## Task prompt
Collect each line of the records containing the string "computer".
(Stored data begins)
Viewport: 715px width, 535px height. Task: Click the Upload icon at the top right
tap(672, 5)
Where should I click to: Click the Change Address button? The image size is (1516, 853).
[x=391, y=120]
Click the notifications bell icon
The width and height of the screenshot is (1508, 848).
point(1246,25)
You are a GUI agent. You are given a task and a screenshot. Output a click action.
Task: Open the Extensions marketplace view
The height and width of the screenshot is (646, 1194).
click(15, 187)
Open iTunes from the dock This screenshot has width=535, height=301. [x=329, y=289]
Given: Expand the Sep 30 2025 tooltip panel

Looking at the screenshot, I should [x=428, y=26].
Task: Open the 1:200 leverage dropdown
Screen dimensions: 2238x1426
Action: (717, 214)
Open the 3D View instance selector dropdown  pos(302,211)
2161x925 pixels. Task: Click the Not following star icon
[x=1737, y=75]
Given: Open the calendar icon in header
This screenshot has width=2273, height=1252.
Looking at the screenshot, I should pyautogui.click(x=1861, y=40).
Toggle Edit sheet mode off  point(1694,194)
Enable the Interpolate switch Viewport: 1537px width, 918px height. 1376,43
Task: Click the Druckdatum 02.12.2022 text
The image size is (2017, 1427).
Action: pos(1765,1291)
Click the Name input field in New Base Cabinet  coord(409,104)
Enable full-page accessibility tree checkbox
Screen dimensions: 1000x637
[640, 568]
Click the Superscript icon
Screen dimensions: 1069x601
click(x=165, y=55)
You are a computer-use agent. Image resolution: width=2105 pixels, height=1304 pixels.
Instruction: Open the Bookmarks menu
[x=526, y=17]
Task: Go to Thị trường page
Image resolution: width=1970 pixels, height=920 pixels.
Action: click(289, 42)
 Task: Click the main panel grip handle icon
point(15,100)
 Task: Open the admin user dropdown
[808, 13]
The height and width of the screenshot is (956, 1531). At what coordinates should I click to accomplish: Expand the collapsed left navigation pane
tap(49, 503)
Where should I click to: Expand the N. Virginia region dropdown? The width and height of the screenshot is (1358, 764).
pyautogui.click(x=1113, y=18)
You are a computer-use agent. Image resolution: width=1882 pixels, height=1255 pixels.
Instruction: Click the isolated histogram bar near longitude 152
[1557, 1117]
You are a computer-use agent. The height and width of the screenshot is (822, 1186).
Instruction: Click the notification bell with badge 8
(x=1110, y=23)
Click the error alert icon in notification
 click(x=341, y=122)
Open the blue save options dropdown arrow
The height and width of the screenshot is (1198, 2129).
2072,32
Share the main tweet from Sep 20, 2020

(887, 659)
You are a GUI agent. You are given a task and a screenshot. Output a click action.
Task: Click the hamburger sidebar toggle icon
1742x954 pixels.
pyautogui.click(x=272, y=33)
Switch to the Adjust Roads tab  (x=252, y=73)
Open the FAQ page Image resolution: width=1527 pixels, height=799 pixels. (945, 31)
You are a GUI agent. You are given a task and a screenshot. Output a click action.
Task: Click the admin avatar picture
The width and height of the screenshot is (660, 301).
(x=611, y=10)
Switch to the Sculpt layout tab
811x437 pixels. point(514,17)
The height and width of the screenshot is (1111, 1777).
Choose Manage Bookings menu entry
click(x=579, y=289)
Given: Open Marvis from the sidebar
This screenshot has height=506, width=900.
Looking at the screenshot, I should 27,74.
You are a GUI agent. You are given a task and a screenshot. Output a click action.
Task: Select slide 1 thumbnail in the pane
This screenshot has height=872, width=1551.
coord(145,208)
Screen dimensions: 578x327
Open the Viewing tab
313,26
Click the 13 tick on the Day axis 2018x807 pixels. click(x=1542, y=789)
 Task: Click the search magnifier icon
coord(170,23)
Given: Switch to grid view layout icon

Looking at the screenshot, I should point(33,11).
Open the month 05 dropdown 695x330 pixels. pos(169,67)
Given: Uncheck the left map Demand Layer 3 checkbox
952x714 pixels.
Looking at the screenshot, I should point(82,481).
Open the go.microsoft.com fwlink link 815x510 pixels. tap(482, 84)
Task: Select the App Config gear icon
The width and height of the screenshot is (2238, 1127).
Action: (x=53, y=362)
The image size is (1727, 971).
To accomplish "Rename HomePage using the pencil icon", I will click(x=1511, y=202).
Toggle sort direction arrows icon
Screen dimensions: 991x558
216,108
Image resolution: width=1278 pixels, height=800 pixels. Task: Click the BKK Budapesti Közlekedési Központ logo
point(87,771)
(Stored data ends)
## Written answer
You are a computer-use agent. Image resolution: width=2105 pixels, height=1304 pixels.
You are a computer-use agent. Image resolution: width=1882 pixels, height=1255 pixels.
You are a computer-use agent. The height and width of the screenshot is (822, 1186).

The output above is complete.